● **Assignment**
Go to the line in the entries below that holds "Activate it! (272, 2032)" and repeat exactly from there through the line that holds "Quantity: (918, 324)", inclusive.

● **Source material**
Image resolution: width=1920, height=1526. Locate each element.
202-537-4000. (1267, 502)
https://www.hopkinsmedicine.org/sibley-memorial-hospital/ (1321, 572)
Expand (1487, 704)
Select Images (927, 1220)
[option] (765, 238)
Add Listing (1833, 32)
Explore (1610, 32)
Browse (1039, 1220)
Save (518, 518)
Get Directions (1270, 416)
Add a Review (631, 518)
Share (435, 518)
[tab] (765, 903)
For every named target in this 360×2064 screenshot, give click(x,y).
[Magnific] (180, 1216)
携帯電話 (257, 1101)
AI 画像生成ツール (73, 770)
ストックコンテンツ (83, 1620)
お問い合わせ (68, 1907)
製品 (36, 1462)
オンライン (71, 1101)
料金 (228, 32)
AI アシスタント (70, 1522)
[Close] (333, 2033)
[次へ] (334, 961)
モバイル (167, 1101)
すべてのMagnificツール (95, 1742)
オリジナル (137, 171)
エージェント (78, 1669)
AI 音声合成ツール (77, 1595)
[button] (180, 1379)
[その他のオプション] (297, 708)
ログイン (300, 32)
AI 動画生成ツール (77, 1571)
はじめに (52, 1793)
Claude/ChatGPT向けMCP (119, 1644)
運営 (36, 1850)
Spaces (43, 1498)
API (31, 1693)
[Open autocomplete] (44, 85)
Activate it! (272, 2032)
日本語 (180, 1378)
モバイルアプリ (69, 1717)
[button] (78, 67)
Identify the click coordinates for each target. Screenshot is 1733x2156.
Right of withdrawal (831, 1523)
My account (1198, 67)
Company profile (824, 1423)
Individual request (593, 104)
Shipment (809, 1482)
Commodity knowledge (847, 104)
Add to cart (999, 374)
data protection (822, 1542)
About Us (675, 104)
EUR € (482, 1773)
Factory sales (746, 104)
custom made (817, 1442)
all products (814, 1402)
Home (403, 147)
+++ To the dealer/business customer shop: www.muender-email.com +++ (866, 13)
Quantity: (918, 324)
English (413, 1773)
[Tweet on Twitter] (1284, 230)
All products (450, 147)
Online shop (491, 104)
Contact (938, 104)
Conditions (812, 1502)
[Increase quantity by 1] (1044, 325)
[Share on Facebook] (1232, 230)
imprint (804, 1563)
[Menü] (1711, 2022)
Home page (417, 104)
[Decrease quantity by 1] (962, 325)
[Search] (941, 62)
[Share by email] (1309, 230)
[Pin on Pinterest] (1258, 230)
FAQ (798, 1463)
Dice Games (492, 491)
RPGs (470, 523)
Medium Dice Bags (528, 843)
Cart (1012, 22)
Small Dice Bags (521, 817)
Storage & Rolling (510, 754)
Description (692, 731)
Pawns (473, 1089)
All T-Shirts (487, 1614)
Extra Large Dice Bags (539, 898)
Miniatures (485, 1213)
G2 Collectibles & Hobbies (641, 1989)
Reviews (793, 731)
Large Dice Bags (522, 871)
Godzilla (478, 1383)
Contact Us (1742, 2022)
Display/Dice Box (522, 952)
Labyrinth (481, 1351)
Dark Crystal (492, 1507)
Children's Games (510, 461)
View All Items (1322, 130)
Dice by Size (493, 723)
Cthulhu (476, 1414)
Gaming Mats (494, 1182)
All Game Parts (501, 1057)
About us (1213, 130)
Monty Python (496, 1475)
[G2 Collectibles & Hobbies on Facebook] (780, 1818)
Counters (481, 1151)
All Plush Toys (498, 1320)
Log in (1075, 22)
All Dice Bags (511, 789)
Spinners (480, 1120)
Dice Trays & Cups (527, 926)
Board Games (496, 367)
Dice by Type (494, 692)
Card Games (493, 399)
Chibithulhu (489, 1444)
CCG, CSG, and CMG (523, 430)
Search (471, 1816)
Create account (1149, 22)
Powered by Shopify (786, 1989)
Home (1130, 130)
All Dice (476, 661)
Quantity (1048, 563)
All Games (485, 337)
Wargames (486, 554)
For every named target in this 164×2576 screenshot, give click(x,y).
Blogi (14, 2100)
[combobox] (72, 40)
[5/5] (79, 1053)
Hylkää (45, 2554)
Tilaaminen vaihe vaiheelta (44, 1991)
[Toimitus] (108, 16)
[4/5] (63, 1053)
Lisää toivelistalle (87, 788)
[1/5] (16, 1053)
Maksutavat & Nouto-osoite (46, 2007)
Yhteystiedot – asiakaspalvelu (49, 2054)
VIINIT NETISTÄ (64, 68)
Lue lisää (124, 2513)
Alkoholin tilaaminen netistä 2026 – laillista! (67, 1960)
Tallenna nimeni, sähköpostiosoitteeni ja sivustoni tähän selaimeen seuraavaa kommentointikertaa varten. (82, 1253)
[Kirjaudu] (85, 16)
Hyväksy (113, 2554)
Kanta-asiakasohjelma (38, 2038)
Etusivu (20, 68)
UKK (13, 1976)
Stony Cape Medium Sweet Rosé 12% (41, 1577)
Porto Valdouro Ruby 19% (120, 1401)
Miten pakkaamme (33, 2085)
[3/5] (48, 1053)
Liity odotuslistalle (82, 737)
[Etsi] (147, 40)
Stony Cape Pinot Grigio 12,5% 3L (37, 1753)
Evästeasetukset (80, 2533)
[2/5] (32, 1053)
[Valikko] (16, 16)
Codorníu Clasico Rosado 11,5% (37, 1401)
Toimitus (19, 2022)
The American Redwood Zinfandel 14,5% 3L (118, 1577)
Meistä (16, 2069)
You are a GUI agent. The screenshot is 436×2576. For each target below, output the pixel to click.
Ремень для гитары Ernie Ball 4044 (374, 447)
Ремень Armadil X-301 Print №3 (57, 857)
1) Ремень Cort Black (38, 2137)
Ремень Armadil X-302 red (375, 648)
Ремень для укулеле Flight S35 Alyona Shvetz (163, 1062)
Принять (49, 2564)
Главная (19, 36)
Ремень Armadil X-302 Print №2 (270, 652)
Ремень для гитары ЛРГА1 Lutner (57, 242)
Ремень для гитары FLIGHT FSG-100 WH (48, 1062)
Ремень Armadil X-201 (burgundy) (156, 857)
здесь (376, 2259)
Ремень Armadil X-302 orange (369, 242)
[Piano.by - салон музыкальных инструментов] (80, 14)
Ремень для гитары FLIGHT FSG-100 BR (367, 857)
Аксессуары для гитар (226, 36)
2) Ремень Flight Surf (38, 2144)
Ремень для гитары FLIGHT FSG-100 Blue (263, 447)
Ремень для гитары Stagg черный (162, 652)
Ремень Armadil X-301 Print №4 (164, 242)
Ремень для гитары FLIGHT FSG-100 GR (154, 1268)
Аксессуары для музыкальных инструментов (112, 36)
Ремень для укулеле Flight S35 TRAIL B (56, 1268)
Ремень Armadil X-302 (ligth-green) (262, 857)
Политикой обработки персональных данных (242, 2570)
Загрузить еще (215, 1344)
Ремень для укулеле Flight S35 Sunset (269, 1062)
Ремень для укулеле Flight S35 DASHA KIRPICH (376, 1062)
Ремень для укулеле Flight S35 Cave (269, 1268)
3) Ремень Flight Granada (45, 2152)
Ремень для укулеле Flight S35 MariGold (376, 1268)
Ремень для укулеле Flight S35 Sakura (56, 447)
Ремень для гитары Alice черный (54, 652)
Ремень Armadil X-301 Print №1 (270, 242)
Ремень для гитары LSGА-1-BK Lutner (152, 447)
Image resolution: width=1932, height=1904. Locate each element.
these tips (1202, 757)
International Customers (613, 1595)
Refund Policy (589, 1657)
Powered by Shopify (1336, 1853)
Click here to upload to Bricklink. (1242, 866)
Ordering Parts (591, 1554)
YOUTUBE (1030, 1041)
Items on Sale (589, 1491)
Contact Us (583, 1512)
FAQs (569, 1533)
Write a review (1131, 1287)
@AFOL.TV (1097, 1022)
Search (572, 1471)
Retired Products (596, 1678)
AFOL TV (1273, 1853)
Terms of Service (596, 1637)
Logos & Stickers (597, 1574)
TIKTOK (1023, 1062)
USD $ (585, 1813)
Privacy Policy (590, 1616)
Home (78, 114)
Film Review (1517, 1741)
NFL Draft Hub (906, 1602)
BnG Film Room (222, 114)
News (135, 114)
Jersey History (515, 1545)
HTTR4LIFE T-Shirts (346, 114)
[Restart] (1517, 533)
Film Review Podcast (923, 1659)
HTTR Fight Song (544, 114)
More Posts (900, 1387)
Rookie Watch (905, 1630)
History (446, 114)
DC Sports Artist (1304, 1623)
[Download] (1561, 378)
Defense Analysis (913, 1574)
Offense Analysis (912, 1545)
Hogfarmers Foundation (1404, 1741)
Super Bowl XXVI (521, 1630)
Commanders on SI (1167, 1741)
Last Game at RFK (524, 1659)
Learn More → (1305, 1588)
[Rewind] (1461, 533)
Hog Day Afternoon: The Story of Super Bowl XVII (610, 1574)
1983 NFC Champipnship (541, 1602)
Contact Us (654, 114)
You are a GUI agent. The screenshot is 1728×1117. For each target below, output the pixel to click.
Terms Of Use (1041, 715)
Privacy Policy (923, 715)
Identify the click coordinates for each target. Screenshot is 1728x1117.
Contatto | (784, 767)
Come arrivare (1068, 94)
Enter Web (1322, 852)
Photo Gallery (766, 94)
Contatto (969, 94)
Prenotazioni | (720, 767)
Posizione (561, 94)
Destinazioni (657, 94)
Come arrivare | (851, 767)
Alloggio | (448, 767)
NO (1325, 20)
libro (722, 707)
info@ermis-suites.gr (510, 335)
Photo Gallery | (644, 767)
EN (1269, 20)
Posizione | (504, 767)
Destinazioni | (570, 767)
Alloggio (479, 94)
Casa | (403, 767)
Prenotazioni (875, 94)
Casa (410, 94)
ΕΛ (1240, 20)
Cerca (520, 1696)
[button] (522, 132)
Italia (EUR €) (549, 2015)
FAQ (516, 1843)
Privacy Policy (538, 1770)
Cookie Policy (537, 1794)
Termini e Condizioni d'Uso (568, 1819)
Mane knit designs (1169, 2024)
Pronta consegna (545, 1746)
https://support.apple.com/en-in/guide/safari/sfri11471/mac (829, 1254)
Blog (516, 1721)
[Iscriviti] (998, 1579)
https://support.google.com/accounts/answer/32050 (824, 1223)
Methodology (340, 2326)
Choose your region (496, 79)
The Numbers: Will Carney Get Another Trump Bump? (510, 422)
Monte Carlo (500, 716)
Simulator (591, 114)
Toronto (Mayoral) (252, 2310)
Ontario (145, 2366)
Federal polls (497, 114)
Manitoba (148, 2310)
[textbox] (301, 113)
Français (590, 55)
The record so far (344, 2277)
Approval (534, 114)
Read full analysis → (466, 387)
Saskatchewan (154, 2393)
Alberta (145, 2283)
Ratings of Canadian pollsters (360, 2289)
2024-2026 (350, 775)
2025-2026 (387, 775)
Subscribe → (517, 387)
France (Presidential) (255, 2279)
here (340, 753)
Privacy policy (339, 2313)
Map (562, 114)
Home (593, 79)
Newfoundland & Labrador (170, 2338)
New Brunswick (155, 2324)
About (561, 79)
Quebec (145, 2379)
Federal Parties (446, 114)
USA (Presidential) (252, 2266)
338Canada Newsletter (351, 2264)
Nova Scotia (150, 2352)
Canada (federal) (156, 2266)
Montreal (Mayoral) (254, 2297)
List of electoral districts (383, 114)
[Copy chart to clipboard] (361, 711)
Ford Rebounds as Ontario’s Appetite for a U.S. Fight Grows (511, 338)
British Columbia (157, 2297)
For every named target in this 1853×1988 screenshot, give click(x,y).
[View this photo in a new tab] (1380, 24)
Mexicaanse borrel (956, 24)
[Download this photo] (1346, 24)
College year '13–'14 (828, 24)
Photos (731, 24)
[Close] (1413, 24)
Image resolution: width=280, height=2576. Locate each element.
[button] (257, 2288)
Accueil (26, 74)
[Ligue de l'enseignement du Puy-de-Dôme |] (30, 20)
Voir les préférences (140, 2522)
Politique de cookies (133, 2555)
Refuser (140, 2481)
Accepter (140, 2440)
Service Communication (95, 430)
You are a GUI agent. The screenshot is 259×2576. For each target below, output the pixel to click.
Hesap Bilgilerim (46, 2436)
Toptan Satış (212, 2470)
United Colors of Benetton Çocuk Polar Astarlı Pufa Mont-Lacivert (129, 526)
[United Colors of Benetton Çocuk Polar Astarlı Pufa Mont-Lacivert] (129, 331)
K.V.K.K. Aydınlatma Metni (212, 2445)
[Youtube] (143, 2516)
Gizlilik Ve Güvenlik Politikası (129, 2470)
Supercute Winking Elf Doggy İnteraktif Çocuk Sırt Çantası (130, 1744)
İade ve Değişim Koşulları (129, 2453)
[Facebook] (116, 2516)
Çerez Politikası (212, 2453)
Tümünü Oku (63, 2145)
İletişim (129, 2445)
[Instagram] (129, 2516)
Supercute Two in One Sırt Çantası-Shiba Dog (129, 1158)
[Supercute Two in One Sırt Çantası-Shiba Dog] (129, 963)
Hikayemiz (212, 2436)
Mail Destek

● **Reply to the task**
Activate it! (272, 2032)
日本語 (180, 1378)
モバイルアプリ (69, 1717)
[button] (78, 67)
Identify the click coordinates for each target. Screenshot is 1733x2156.
Right of withdrawal (831, 1523)
My account (1198, 67)
Company profile (824, 1423)
Individual request (593, 104)
Shipment (809, 1482)
Commodity knowledge (847, 104)
Add to cart (999, 374)
data protection (822, 1542)
About Us (675, 104)
EUR € (482, 1773)
Factory sales (746, 104)
custom made (817, 1442)
all products (814, 1402)
Home (403, 147)
+++ To the dealer/business customer shop: www.muender-email.com +++ (866, 13)
Quantity: (918, 324)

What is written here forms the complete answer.